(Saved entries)

------------------------------

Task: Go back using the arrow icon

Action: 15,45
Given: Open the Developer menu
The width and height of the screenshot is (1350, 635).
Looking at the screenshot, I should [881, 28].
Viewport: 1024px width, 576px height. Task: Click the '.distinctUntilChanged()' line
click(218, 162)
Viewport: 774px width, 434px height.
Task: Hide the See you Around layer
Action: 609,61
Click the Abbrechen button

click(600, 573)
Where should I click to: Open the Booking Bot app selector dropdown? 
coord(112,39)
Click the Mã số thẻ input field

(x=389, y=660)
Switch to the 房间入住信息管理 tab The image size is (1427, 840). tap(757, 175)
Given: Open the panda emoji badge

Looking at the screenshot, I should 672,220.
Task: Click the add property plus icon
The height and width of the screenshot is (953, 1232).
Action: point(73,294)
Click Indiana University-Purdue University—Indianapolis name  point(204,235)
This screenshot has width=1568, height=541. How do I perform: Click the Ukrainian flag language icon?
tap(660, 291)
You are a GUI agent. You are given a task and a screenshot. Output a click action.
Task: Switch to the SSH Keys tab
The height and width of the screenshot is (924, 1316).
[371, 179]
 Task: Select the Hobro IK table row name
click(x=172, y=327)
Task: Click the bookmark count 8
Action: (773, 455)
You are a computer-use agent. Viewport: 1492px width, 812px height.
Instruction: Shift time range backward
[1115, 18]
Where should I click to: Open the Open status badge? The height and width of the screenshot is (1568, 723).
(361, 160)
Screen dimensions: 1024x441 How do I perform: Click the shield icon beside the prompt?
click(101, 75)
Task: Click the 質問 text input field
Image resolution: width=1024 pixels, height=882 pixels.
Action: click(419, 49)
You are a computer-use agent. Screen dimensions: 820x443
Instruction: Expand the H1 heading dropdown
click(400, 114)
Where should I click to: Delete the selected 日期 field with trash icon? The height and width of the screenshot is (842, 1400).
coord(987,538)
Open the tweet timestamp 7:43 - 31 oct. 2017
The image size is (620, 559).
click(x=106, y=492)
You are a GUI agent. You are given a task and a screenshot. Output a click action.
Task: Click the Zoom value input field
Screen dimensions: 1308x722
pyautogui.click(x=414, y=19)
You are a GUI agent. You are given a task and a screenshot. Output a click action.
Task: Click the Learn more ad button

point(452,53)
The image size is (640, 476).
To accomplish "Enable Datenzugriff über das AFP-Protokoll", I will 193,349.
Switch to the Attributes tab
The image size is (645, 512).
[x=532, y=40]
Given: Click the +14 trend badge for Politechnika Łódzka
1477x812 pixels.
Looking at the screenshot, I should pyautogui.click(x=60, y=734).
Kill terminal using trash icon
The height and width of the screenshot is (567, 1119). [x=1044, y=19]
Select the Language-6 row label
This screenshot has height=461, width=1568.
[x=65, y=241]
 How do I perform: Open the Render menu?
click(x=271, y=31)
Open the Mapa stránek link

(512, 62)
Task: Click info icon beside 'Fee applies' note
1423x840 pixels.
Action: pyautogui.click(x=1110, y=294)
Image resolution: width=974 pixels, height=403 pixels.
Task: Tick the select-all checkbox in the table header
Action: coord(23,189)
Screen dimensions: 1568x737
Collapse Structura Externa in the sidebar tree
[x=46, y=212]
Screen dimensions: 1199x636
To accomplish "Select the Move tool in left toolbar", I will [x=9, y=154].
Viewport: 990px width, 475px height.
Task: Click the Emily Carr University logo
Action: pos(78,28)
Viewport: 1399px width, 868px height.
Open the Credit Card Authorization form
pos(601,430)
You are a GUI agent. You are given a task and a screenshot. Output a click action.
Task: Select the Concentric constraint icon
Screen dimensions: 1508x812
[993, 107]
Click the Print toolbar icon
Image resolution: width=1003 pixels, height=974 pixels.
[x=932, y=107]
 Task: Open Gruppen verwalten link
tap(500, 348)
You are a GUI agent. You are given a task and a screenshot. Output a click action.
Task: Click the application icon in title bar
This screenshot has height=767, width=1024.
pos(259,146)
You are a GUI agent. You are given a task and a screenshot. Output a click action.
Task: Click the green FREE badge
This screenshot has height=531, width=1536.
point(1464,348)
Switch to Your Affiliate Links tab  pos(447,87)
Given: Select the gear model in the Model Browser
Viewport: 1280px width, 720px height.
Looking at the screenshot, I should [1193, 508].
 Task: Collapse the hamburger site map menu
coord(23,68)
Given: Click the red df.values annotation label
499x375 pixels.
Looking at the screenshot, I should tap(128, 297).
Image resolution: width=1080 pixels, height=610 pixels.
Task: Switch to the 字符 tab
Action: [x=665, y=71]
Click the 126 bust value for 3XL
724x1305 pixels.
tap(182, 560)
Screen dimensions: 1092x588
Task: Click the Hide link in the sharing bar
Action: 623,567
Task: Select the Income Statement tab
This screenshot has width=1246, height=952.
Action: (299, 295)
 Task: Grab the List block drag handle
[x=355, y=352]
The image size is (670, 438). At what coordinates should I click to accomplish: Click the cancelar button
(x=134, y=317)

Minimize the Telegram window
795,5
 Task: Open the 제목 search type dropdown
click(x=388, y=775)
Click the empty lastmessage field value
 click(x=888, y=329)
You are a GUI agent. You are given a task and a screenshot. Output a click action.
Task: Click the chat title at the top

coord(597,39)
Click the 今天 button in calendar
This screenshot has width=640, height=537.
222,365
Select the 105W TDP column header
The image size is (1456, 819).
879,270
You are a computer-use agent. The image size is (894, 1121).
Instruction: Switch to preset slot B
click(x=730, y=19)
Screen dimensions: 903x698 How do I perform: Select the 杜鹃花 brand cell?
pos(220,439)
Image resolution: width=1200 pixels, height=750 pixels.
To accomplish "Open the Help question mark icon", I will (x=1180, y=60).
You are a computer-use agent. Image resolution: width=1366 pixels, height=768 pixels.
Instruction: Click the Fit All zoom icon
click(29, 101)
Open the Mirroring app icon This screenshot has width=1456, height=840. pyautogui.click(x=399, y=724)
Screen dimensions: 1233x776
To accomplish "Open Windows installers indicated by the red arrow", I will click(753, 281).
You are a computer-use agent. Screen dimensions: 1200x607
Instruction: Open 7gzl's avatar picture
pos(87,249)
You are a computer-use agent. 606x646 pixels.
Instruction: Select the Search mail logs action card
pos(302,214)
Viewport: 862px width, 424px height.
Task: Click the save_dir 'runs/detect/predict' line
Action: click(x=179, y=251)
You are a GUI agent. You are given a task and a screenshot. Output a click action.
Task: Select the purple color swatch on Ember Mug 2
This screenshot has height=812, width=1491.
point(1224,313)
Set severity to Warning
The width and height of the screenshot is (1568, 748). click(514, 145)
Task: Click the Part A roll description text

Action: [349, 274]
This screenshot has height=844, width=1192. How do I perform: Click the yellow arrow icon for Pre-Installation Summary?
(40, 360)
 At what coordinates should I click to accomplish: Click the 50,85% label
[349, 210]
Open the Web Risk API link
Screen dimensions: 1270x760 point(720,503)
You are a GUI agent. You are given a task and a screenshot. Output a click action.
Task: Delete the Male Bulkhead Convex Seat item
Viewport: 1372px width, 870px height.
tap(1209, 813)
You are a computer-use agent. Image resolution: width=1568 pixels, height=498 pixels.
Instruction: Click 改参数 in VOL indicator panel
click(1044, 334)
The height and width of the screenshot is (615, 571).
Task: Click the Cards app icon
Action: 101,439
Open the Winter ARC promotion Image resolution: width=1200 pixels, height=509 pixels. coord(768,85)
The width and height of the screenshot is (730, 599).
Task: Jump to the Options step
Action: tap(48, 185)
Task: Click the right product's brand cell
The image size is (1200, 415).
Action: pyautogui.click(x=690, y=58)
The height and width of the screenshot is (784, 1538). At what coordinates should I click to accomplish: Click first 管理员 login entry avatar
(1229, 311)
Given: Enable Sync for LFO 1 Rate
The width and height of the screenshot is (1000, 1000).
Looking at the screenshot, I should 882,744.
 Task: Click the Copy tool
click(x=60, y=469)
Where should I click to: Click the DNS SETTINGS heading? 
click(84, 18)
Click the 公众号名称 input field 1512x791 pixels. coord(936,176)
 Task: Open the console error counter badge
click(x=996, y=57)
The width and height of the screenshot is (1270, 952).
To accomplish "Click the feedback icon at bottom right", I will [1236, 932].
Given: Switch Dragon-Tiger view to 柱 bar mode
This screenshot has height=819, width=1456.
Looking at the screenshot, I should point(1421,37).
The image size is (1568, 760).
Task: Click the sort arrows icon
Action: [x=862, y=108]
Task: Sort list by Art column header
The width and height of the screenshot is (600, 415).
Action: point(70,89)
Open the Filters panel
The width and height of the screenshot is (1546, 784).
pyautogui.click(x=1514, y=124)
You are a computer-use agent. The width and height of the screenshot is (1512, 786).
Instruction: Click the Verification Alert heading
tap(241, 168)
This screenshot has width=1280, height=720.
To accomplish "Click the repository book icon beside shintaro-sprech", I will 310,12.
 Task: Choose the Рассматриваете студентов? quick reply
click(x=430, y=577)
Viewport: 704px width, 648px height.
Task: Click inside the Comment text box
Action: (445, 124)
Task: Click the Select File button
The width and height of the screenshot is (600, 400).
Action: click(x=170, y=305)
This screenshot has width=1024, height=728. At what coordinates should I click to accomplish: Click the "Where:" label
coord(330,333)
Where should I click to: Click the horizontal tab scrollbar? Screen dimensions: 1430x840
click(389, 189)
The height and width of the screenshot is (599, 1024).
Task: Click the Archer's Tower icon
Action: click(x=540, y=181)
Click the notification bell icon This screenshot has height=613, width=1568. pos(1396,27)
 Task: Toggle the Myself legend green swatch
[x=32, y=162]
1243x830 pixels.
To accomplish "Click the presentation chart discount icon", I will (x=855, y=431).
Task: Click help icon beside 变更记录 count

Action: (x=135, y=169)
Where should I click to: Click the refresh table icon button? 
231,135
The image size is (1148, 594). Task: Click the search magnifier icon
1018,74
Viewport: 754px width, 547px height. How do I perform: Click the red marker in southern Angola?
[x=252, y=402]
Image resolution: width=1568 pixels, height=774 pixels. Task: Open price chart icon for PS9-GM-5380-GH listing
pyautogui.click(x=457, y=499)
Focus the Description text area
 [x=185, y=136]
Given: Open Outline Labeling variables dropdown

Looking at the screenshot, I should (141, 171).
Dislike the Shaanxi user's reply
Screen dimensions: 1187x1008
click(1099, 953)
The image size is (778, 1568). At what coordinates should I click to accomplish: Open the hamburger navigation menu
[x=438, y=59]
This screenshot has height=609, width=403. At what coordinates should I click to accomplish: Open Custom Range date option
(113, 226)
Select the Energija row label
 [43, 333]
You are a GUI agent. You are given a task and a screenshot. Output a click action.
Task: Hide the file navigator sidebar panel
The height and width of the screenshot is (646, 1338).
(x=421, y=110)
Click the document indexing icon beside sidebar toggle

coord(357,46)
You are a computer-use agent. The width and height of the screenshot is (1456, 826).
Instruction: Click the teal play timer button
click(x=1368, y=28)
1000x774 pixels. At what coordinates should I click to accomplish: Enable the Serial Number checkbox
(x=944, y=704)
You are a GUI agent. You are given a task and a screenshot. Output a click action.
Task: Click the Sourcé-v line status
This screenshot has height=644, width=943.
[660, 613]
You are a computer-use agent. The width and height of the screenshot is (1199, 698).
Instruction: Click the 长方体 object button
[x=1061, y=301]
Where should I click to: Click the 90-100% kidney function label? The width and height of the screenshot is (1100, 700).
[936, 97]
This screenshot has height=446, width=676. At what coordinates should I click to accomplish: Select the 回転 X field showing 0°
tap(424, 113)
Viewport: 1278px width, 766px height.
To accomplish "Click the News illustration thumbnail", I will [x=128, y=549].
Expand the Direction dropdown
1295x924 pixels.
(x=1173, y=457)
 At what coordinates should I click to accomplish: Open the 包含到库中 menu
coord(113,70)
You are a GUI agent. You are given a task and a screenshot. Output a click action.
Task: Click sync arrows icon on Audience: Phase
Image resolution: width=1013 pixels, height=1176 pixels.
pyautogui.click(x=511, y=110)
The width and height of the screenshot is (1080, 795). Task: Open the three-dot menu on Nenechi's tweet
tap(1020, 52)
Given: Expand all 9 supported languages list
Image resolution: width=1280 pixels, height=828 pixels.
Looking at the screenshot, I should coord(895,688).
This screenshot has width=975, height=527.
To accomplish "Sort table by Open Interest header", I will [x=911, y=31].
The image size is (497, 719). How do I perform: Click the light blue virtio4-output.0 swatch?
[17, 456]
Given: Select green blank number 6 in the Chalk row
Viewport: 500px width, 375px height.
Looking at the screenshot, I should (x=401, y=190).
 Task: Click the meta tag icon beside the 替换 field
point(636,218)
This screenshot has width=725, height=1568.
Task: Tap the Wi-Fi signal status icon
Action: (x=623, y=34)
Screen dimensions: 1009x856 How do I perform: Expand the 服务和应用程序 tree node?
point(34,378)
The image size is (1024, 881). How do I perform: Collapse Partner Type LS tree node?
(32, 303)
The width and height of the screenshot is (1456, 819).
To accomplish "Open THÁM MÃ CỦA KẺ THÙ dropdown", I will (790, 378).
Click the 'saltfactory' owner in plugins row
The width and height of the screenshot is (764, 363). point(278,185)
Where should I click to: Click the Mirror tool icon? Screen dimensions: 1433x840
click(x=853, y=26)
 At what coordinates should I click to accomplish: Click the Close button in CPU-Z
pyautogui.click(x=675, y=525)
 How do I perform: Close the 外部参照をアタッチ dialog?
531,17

------------------------------

__Problem to solve__. Copy exactly the lines that run from the first line of the data to the line containing "Switch to the 房间入住信息管理", please, with both ends included and nothing else.

__Answer for the task__.
Task: Go back using the arrow icon

Action: 15,45
Given: Open the Developer menu
The width and height of the screenshot is (1350, 635).
Looking at the screenshot, I should [881, 28].
Viewport: 1024px width, 576px height. Task: Click the '.distinctUntilChanged()' line
click(218, 162)
Viewport: 774px width, 434px height.
Task: Hide the See you Around layer
Action: 609,61
Click the Abbrechen button

click(600, 573)
Where should I click to: Open the Booking Bot app selector dropdown? 
coord(112,39)
Click the Mã số thẻ input field

(x=389, y=660)
Switch to the 房间入住信息管理 tab The image size is (1427, 840). tap(757, 175)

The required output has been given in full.